Es war die größte demokratische Wahl der Menschheitsgeschichte: 541 Millionen Menschen gaben ihre Stimme ab. Nun kommt Modis BJP-Partei auf 272 der 543 Sitze und damit sogar knapp über die absolute Mehrheit. Die seit Jahrzehnten regierende Kongresspartei des Gandhi-Clans brach auf 47 Sitze ein – ein Desaster. „Wir akzeptieren den Willen der Wähler, heißen ihn willkommen und sehen unsere Niederlage ein“, erklärte die Partei. Es lag ein bisschen am Spitzenkandidaten Rahul Gandhi: Der hatte sich nur widerwillig von seiner Mutter Sonia zur Kandidatur prügeln lassen. „Macht ist Gift“, sagte er noch im Wahlkampf.
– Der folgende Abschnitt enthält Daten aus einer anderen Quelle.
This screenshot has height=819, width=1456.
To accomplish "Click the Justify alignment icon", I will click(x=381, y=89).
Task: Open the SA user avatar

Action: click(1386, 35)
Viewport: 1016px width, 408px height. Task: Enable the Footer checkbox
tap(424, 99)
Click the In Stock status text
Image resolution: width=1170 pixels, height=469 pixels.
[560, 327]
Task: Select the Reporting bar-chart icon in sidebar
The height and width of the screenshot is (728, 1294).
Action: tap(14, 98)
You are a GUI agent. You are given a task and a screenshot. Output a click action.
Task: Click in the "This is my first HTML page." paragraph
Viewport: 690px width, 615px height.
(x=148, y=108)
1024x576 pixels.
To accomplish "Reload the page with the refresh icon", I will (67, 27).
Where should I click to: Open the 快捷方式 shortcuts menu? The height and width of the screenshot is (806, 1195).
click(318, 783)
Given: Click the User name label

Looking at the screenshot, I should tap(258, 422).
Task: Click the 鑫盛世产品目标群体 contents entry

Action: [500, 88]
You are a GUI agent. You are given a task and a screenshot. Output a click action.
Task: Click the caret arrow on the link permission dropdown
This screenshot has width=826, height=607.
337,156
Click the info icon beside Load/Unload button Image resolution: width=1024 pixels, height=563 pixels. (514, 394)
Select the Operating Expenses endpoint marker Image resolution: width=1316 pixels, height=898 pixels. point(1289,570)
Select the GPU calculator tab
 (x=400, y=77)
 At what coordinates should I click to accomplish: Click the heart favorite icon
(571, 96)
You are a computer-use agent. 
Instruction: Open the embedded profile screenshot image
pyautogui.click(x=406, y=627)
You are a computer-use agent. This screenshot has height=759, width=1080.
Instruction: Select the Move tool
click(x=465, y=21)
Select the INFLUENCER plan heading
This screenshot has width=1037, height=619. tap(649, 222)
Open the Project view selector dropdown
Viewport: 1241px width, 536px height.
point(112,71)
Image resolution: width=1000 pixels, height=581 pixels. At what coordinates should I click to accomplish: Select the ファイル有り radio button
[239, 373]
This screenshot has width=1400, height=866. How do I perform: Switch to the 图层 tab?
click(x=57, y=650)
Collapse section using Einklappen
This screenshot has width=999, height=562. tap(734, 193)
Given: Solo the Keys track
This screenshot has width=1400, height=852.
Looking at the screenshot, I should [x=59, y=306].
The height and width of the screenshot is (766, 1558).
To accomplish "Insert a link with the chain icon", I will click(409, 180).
Vor allem aber lag es daran, dass Gegner Modi den Indern versprach, mit Korruption und Chaos Schluss zu machen und für Wirtschaftswachstum zu sorgen. Und sie glaubten ihm.

Modi ist ein Meister der Inszenierung (was auch an seinem 50-köpfigen PR-Stab liegen mag). „Ich bin nicht in die Politik gegangen, ich bin von Mutter Ganges – dem heiligen Fluss – gerufen worden“, gibt er sich als Heilsbringer. Bei manchen Veranstaltungen hat er sich einfach nur stundenlang fastend und meditierend hingesetzt, um ihn herum drapiert flehende Anhänger.

Aber er kann auch Fakten bieten: das Modell Gujarat. So heißt der Bundesstaat, den er seit 2002 regiert. Er hat Krankenhäuser, Schulen, Wasserleitungen und asphaltierte Straßen bauen lassen. Mittlerweile haben 80 Prozent aller Haushalte Strom, und das 24 Stunden am Tag. Und die Infrastruktur hilft nicht nur den Bürgern, sie lockt auch (neben den niedrigen Steuern) Firmen an und damit Arbeitsplätze. Als Indiens größter Autobauer Tata wegen des Widerstands von Bauern entnervt ein Bauprojekt in Westbengalen aufgab, simste Modi dem Tata-Chef: „Willkommen in Gujarat.“ Zehn Tage später war der Vertrag unterschrieben. Auf Tata folgten Ford, Peugeot und Bombardier. Zwar ist Gujarat auch vor ihm nicht Indiens Armenhaus gewesen, doch seit Modis Herrschaft ist die Korruption spürbar zurückgegangen, das Pro-Kopf-Einkommen deutlich gestiegen, die Wirtschaft wächst mehr als doppelt so schnell wie im landesweiten Durchschnitt.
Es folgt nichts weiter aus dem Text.